Dataset excerpts
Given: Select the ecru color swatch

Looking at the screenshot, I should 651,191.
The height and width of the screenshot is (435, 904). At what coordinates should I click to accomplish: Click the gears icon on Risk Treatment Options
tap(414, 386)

---

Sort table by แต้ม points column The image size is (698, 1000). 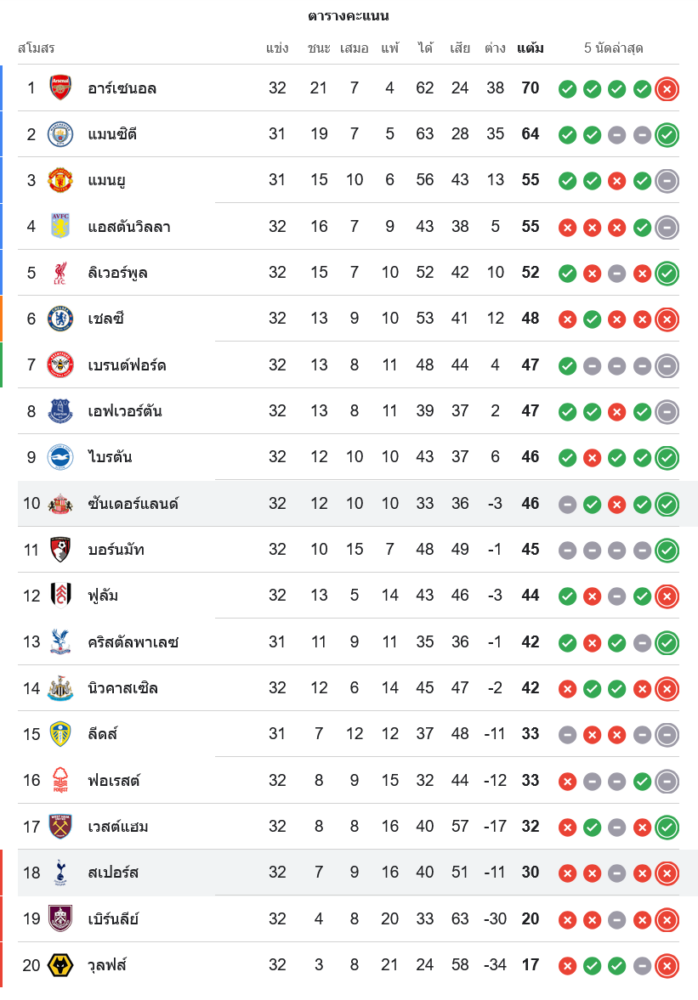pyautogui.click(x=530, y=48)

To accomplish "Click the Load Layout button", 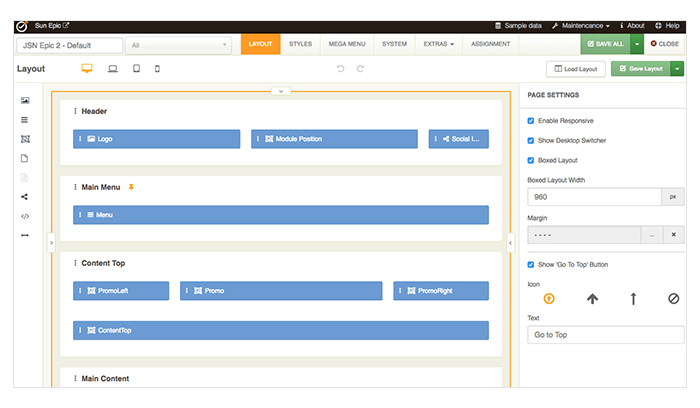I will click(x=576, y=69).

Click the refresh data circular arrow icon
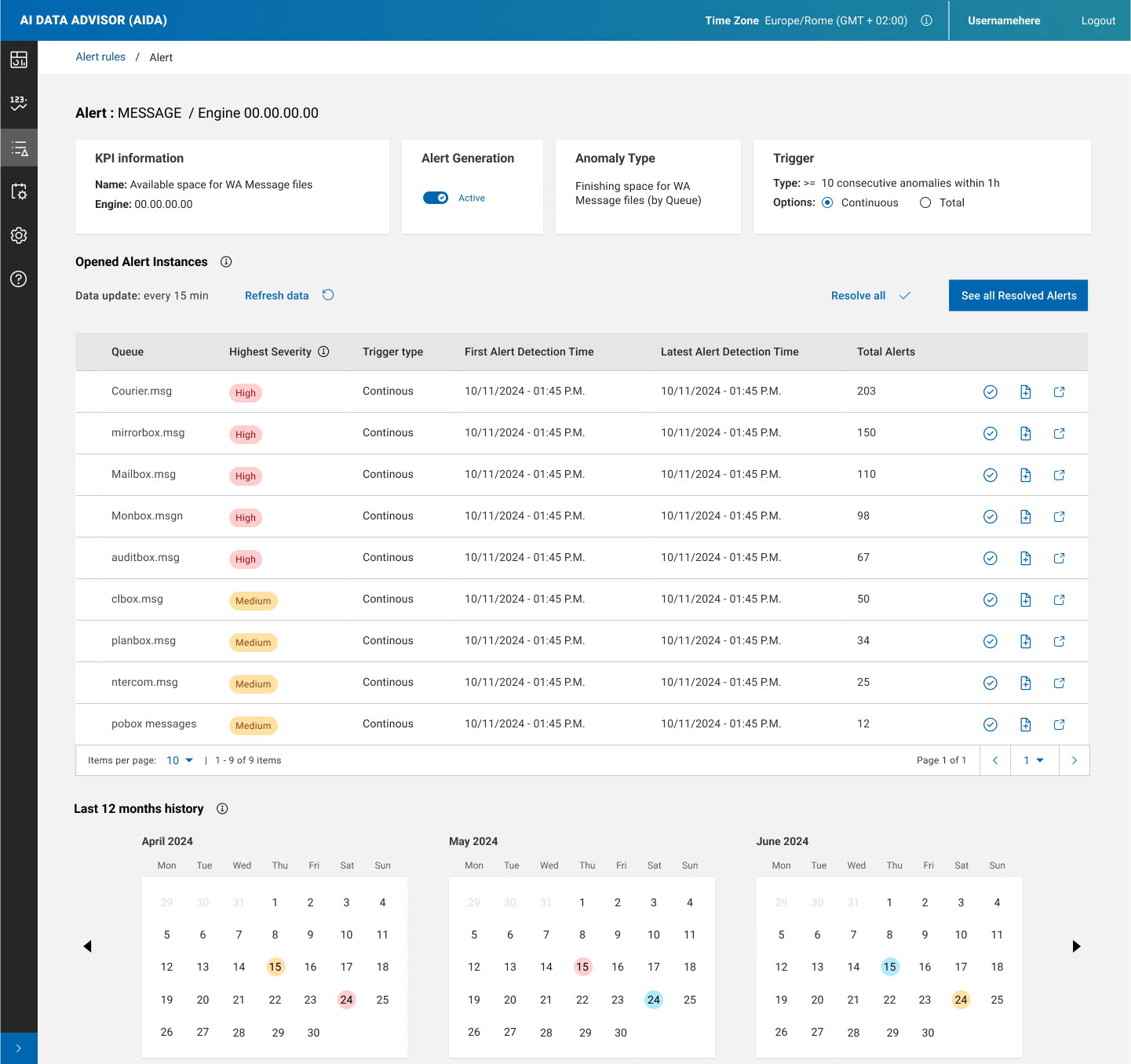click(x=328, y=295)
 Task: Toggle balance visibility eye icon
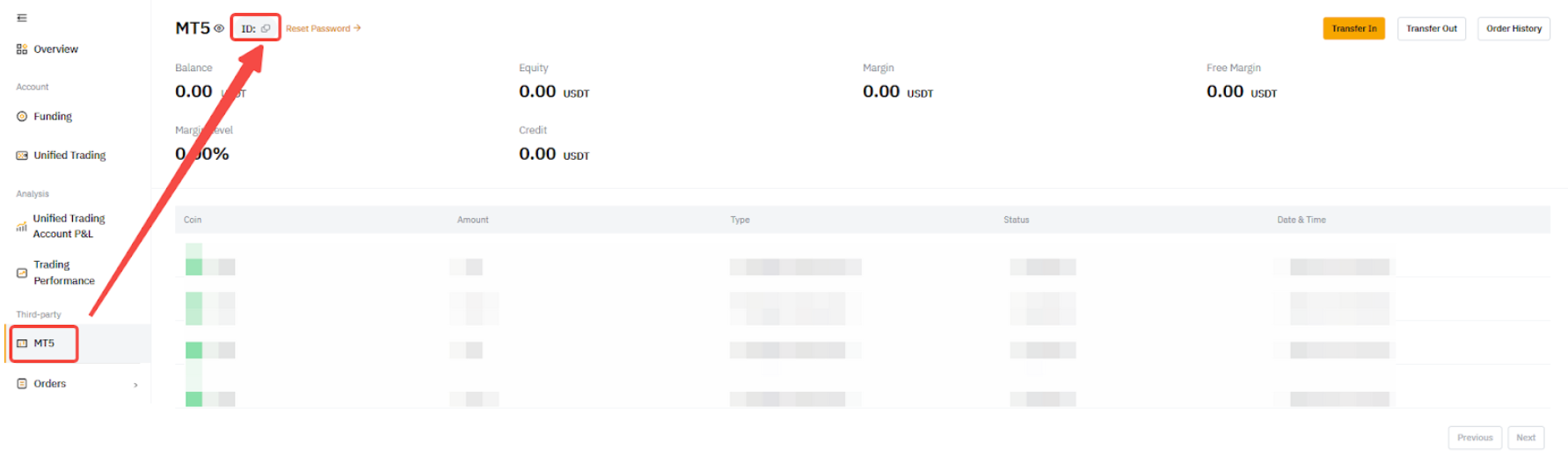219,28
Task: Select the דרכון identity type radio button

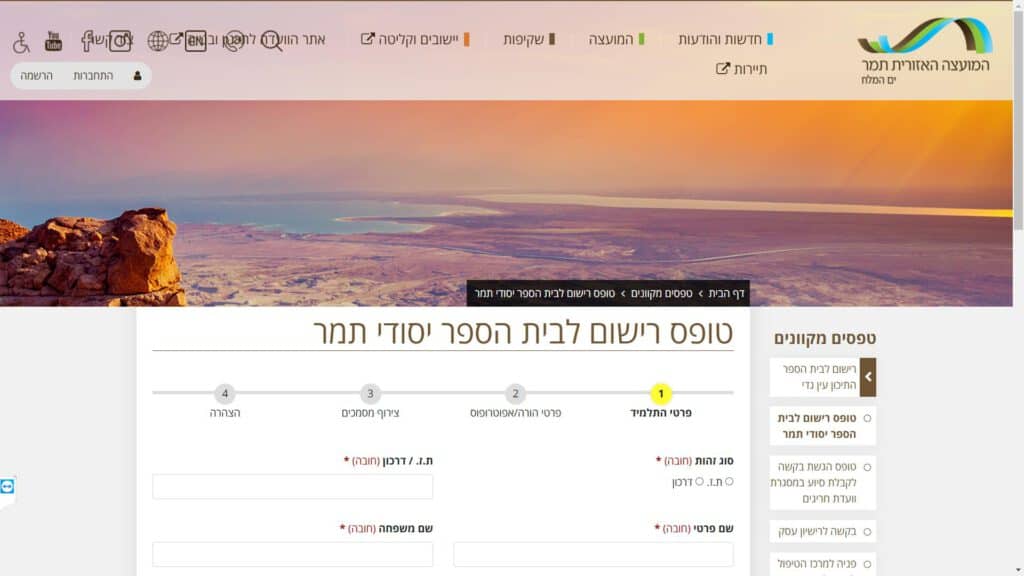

What is needed
Print from the line containing "Task: Toggle balance visibility eye icon" through the line containing "Task: Select the" in the data above, exactly as the lines stand, and omit every picture.

Task result
 Task: Toggle balance visibility eye icon
219,28
Task: Select the דרכון identity type radio button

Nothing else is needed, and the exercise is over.